Task directions: Please reproduce every one of the following records word for word, keeping each line in its original order.

--- start of Listed records ---

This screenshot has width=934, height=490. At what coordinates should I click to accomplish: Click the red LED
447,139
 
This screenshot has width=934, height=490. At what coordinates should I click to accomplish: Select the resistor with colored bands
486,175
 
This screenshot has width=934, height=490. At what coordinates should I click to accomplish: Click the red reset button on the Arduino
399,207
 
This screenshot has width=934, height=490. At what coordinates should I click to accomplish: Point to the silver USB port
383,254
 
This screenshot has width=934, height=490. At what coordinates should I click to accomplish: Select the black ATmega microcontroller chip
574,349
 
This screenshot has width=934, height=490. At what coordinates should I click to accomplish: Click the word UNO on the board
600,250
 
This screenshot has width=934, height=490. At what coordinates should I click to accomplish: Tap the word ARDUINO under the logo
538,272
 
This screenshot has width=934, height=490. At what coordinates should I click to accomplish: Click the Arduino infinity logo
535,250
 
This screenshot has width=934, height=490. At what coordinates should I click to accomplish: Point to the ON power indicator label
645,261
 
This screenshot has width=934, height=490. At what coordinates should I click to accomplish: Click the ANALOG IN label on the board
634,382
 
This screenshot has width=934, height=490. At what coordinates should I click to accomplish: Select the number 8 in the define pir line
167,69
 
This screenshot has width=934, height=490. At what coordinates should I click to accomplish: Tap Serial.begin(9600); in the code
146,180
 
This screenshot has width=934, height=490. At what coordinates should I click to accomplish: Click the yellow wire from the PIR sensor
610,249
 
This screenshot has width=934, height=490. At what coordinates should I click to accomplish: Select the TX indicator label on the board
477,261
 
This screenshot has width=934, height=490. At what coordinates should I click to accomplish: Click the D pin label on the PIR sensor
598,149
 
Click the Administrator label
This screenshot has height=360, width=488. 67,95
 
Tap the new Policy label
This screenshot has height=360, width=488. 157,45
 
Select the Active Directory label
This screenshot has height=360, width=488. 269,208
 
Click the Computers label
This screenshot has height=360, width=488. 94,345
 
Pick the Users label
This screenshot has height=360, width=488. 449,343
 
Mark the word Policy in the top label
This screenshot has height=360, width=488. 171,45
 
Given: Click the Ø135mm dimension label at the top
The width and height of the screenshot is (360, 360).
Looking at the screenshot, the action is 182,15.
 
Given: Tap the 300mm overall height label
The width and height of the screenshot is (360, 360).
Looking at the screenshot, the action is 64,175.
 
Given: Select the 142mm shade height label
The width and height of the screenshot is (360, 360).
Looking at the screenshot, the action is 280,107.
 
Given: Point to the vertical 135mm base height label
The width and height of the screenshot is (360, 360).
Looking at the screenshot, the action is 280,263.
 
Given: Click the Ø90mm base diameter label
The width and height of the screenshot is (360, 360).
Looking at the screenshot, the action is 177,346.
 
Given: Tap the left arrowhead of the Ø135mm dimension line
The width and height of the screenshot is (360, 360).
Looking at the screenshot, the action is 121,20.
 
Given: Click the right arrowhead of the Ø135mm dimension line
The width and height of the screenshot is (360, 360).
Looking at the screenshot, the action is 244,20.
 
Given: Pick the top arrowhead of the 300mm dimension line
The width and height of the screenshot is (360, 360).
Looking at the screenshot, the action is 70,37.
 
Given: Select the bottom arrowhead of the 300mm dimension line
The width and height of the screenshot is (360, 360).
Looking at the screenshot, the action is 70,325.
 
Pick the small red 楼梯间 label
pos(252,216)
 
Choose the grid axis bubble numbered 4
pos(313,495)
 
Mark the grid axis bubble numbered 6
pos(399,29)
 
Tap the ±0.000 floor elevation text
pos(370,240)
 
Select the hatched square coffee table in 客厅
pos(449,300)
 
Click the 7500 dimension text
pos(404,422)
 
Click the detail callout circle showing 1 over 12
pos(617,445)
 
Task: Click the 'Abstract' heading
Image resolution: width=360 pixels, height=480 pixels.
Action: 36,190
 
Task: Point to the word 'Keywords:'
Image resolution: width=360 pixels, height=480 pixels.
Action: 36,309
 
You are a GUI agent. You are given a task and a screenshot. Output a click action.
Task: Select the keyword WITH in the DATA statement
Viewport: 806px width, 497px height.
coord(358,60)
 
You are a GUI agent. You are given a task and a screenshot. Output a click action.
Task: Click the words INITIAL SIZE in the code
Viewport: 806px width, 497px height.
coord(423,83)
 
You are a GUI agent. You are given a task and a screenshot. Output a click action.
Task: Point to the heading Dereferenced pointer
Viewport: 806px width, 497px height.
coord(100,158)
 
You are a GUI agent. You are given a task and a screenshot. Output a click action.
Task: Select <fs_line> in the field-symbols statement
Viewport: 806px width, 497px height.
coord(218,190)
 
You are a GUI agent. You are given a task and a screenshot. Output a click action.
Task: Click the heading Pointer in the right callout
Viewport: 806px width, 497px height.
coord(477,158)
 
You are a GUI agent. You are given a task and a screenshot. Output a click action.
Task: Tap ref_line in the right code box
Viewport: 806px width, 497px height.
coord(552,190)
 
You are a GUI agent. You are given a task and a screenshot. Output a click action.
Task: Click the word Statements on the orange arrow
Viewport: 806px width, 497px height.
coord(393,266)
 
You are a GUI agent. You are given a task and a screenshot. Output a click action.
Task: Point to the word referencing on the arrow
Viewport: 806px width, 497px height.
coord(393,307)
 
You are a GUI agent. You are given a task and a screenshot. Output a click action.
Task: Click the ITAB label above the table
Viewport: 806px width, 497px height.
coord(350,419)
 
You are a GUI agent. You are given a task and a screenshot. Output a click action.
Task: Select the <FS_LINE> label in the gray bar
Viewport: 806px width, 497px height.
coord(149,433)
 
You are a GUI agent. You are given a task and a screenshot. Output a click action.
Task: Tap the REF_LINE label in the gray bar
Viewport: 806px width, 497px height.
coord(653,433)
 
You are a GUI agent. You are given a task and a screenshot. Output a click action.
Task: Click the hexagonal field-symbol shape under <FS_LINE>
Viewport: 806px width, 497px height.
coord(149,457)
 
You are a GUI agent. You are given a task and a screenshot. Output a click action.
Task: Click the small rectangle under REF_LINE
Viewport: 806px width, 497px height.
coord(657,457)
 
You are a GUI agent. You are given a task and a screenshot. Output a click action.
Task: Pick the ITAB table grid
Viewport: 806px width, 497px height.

--- end of Listed records ---

Task answer:
This screenshot has width=934, height=490. At what coordinates should I click to accomplish: Click the red LED
447,139
 
This screenshot has width=934, height=490. At what coordinates should I click to accomplish: Select the resistor with colored bands
486,175
 
This screenshot has width=934, height=490. At what coordinates should I click to accomplish: Click the red reset button on the Arduino
399,207
 
This screenshot has width=934, height=490. At what coordinates should I click to accomplish: Point to the silver USB port
383,254
 
This screenshot has width=934, height=490. At what coordinates should I click to accomplish: Select the black ATmega microcontroller chip
574,349
 
This screenshot has width=934, height=490. At what coordinates should I click to accomplish: Click the word UNO on the board
600,250
 
This screenshot has width=934, height=490. At what coordinates should I click to accomplish: Tap the word ARDUINO under the logo
538,272
 
This screenshot has width=934, height=490. At what coordinates should I click to accomplish: Click the Arduino infinity logo
535,250
 
This screenshot has width=934, height=490. At what coordinates should I click to accomplish: Point to the ON power indicator label
645,261
 
This screenshot has width=934, height=490. At what coordinates should I click to accomplish: Click the ANALOG IN label on the board
634,382
 
This screenshot has width=934, height=490. At what coordinates should I click to accomplish: Select the number 8 in the define pir line
167,69
 
This screenshot has width=934, height=490. At what coordinates should I click to accomplish: Tap Serial.begin(9600); in the code
146,180
 
This screenshot has width=934, height=490. At what coordinates should I click to accomplish: Click the yellow wire from the PIR sensor
610,249
 
This screenshot has width=934, height=490. At what coordinates should I click to accomplish: Select the TX indicator label on the board
477,261
 
This screenshot has width=934, height=490. At what coordinates should I click to accomplish: Click the D pin label on the PIR sensor
598,149
 
Click the Administrator label
This screenshot has height=360, width=488. 67,95
 
Tap the new Policy label
This screenshot has height=360, width=488. 157,45
 
Select the Active Directory label
This screenshot has height=360, width=488. 269,208
 
Click the Computers label
This screenshot has height=360, width=488. 94,345
 
Pick the Users label
This screenshot has height=360, width=488. 449,343
 
Mark the word Policy in the top label
This screenshot has height=360, width=488. 171,45
 
Given: Click the Ø135mm dimension label at the top
The width and height of the screenshot is (360, 360).
Looking at the screenshot, the action is 182,15.
 
Given: Tap the 300mm overall height label
The width and height of the screenshot is (360, 360).
Looking at the screenshot, the action is 64,175.
 
Given: Select the 142mm shade height label
The width and height of the screenshot is (360, 360).
Looking at the screenshot, the action is 280,107.
 
Given: Point to the vertical 135mm base height label
The width and height of the screenshot is (360, 360).
Looking at the screenshot, the action is 280,263.
 
Given: Click the Ø90mm base diameter label
The width and height of the screenshot is (360, 360).
Looking at the screenshot, the action is 177,346.
 
Given: Tap the left arrowhead of the Ø135mm dimension line
The width and height of the screenshot is (360, 360).
Looking at the screenshot, the action is 121,20.
 
Given: Click the right arrowhead of the Ø135mm dimension line
The width and height of the screenshot is (360, 360).
Looking at the screenshot, the action is 244,20.
 
Given: Pick the top arrowhead of the 300mm dimension line
The width and height of the screenshot is (360, 360).
Looking at the screenshot, the action is 70,37.
 
Given: Select the bottom arrowhead of the 300mm dimension line
The width and height of the screenshot is (360, 360).
Looking at the screenshot, the action is 70,325.
 
Pick the small red 楼梯间 label
pos(252,216)
 
Choose the grid axis bubble numbered 4
pos(313,495)
 
Mark the grid axis bubble numbered 6
pos(399,29)
 
Tap the ±0.000 floor elevation text
pos(370,240)
 
Select the hatched square coffee table in 客厅
pos(449,300)
 
Click the 7500 dimension text
pos(404,422)
 
Click the detail callout circle showing 1 over 12
pos(617,445)
 
Task: Click the 'Abstract' heading
Image resolution: width=360 pixels, height=480 pixels.
Action: 36,190
 
Task: Point to the word 'Keywords:'
Image resolution: width=360 pixels, height=480 pixels.
Action: 36,309
 
You are a GUI agent. You are given a task and a screenshot. Output a click action.
Task: Select the keyword WITH in the DATA statement
Viewport: 806px width, 497px height.
coord(358,60)
 
You are a GUI agent. You are given a task and a screenshot. Output a click action.
Task: Click the words INITIAL SIZE in the code
Viewport: 806px width, 497px height.
coord(423,83)
 
You are a GUI agent. You are given a task and a screenshot. Output a click action.
Task: Point to the heading Dereferenced pointer
Viewport: 806px width, 497px height.
coord(100,158)
 
You are a GUI agent. You are given a task and a screenshot. Output a click action.
Task: Select <fs_line> in the field-symbols statement
Viewport: 806px width, 497px height.
coord(218,190)
 
You are a GUI agent. You are given a task and a screenshot. Output a click action.
Task: Click the heading Pointer in the right callout
Viewport: 806px width, 497px height.
coord(477,158)
 
You are a GUI agent. You are given a task and a screenshot. Output a click action.
Task: Tap ref_line in the right code box
Viewport: 806px width, 497px height.
coord(552,190)
 
You are a GUI agent. You are given a task and a screenshot. Output a click action.
Task: Click the word Statements on the orange arrow
Viewport: 806px width, 497px height.
coord(393,266)
 
You are a GUI agent. You are given a task and a screenshot. Output a click action.
Task: Point to the word referencing on the arrow
Viewport: 806px width, 497px height.
coord(393,307)
 
You are a GUI agent. You are given a task and a screenshot. Output a click action.
Task: Click the ITAB label above the table
Viewport: 806px width, 497px height.
coord(350,419)
 
You are a GUI agent. You are given a task and a screenshot. Output a click action.
Task: Select the <FS_LINE> label in the gray bar
Viewport: 806px width, 497px height.
coord(149,433)
 
You are a GUI agent. You are given a task and a screenshot. Output a click action.
Task: Tap the REF_LINE label in the gray bar
Viewport: 806px width, 497px height.
coord(653,433)
 
You are a GUI agent. You are given a task and a screenshot. Output a click action.
Task: Click the hexagonal field-symbol shape under <FS_LINE>
Viewport: 806px width, 497px height.
coord(149,457)
 
You are a GUI agent. You are given a task and a screenshot. Output a click action.
Task: Click the small rectangle under REF_LINE
Viewport: 806px width, 497px height.
coord(657,457)
 
You are a GUI agent. You are given a task and a screenshot. Output a click action.
Task: Pick the ITAB table grid
Viewport: 806px width, 497px height.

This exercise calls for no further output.